Tracing the emergence of human cerebral features in hominin fossil records could provide evidence for the timing and process of brain change and provide insight into the behavior of our ancestors and relatives. Because brain tissue rarely fossilizes, changes in brain size, shape, and organization are obtained from brain endocastes (replicas of the inner surface of the brain) (1). After his observations of brain imprints preserved in fossil cranial samples from Olduvai (Tanzania) (2), paleoanthropologist Phillip V. Tobias said that “hominid evolution reached a new level of organization … with the advent of the genus Homo. “There have since been debates about whether human brain organization arose at the same time as the appearance of the genus Homo. On page 165 of this issue, Ponce de León et al. (3) challenges this view by proposing it Homo in Dmanisi (the foot of the Georgian Caucasus) 1.85 to 1.77 million years (Ma) ago showed a primitive organization of the brain.
Reconstructing the chronology and state of hominin brain development requires a good knowledge of subtle changes in brain areas. In this respect, the subordinate part of the frontal lobe, where Broca’s hood is located, has been the focus of thorough investigations and intense discussions (4). In addition to its use as a critical landmark for brain reorganization, Broca’s hood plays a fundamental role in language production and comprehension, the development of which is an equally exciting topic. Broca’s cap of preserved humans differs structurally from our closest living relatives, chimpanzees, and bonobos. Chimpanzees and bonobos have a distinct furrow in this region called the frontoorbital sulcus. This is absent in humans who instead have two vertical furrows. In human evolutionary studies, it is believed that the chimpanzee and bonobo brain more closely approximate the primitive state of the hominin brain. Within this context, the “single-furrow condition” is interpreted as the condition of representative ancestors.
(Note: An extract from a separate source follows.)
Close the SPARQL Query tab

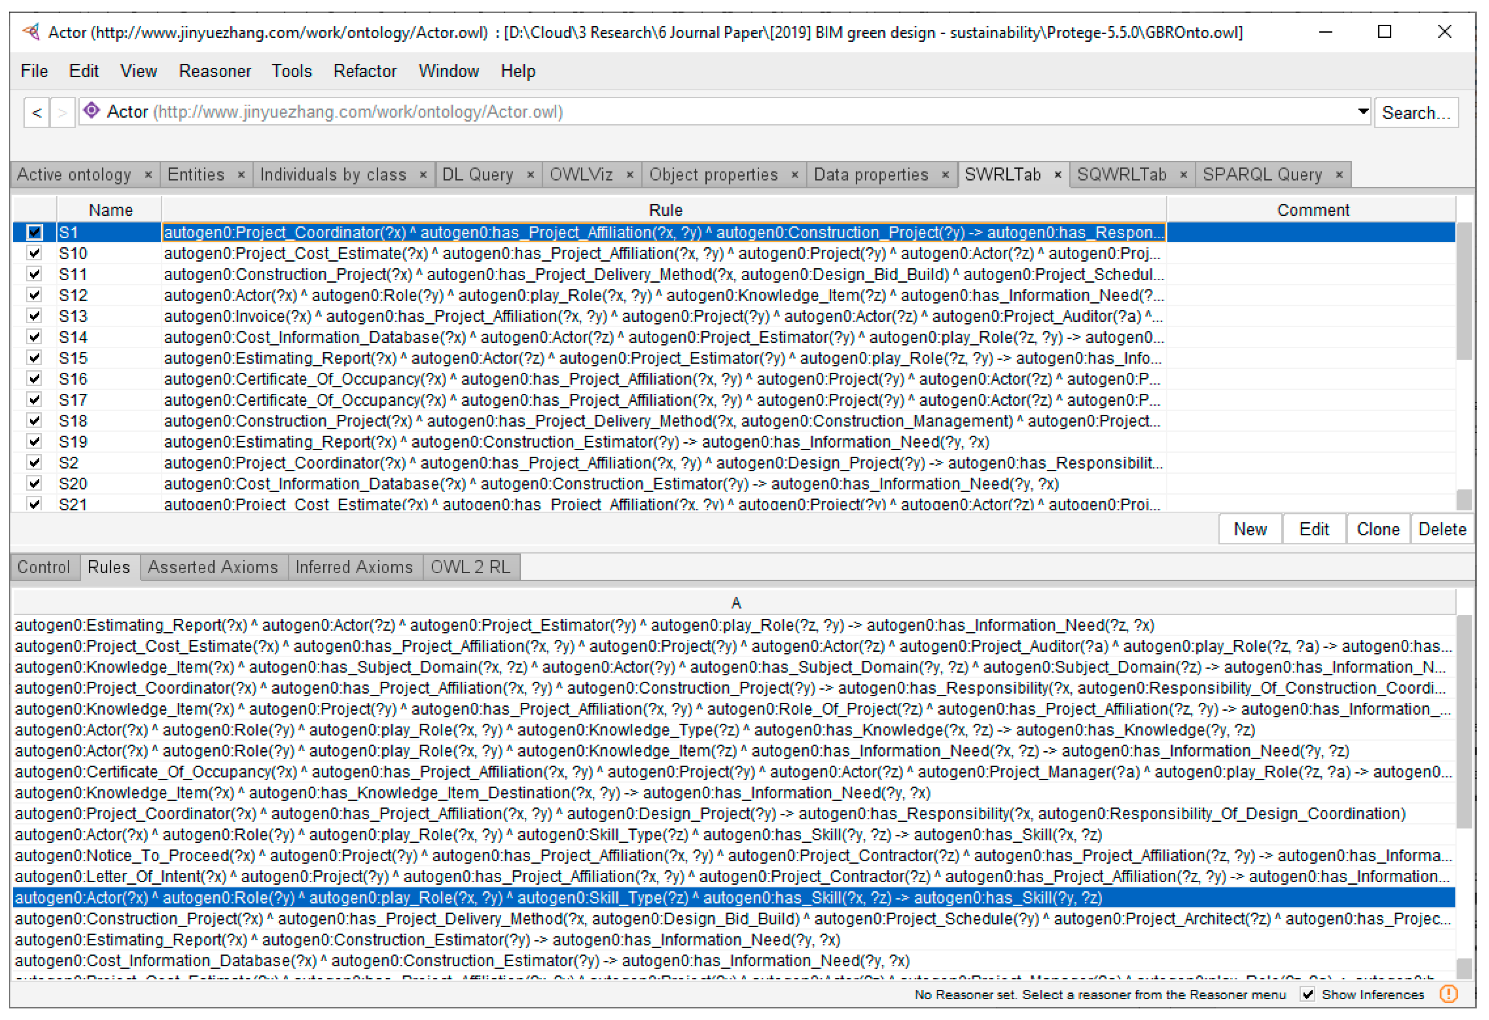(x=1339, y=174)
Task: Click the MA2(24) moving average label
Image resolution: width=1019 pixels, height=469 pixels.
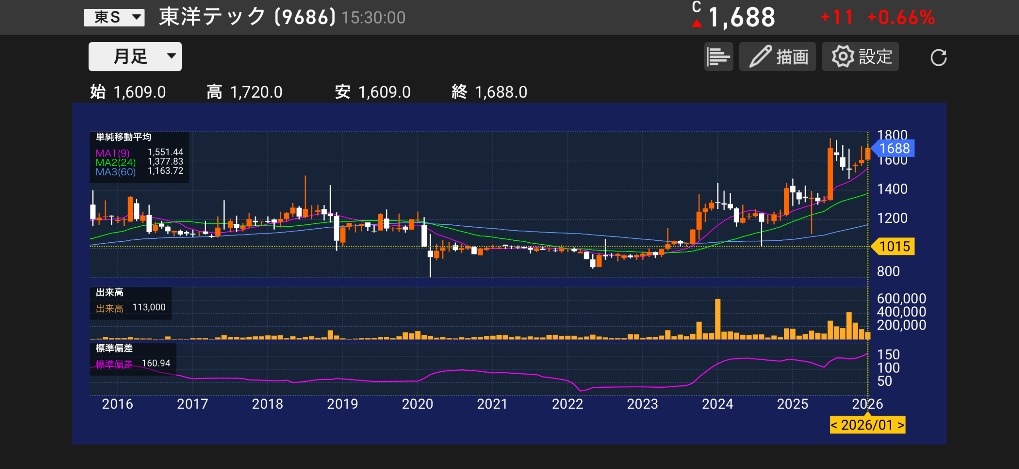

Despite important recent discoveries of German samples and pioneering computer-assisted revision of fossil records (5, 6), is little known about the brain from an early age Homo. This unfortunate situation can be partly explained by the scarcity of complete or at least partially fossil crania from that period. For example, the presumed earliest human remains from Ledi-Geraru (Ethiopia), dated to 2.8 Ma, do not retain braincase (7). The early Homo samples for which there is a usable amount of endocast data (description of the organization of the brain regions) are from African and Asian sites that are geologically relatively young (less than 1.8 Ma) (8, 9), which leaves a gap of approx. 1 Ma in our knowledge of human brain development. In terms of frontal organization, this 1 Ma breach in the usable fossil record is crucial. Early hominins that migrated in Africa before 2.8 Ma show a relatively primitive organization of this region (4), whereas imprints on later human endocasts indicate a derived human condition (5). In this case, the hypothesis of a derivative organization that arose at the same time as the earliest humans could not be discounted.
Through their extensive study of the remarkable collection of Dmanisi and their revision of the African and Asian fossil material, Ponce de León et al. shed new understanding of cerebral organization of early Homo in general and Standing man (meaningful summer) particularly challenging the idea of the emergence of a fully derived human brain at the time of the earliest representatives of the genus Homo. The fossil bearing site of Dmanisi is unique for its geographical (Europe) and chronological (1.85 to 1.77 Ma) coherence (10). As such, fossil deposits at this site document one of the earliest dispersal of Homo out of Africa. By combining different methods of high-resolution imaging (including synchrotron radiation) and three-dimensional modeling techniques (including geometric morphometry), the authors demonstrate that the endocast of H. erectus at about 1.8 Ma reflects a primitive organization of the front paws, whereas later H. erectus samples in Southeast Asia and Africa show a derived state (see figure). Therefore, the authors suggest that the human organization of the frontal lobe arose after the genus Homo and the earliest spreads out of Africa.
The question to be addressed next is about the nature of the underlying evolutionary processes. What kind of selection pressure may have been responsible for the reorganization of the frontal lobes? This question has enormous functional and behavioral implications because, apart from language, it has been demonstrated that Broca’s hood was also certainly involved in toolmaking (11). The second possibility, which probably deserves more attention, is that there was no choice at all, and changes affecting Broca’s cap were a by-product of the reorganization of other areas of the brain, and that ultimately the emergence of language was the result of an exaptation (previously existing anatomical features co-selected for a new application) (12). In this respect, the description of the brain is an imprint of previous endocasts Homo copies, e.g. the brain box recently found in Drimolen (South Africa) (13), and future discoveries of new samples from that period will be crucial to understanding the evolutionary context of these brain changes.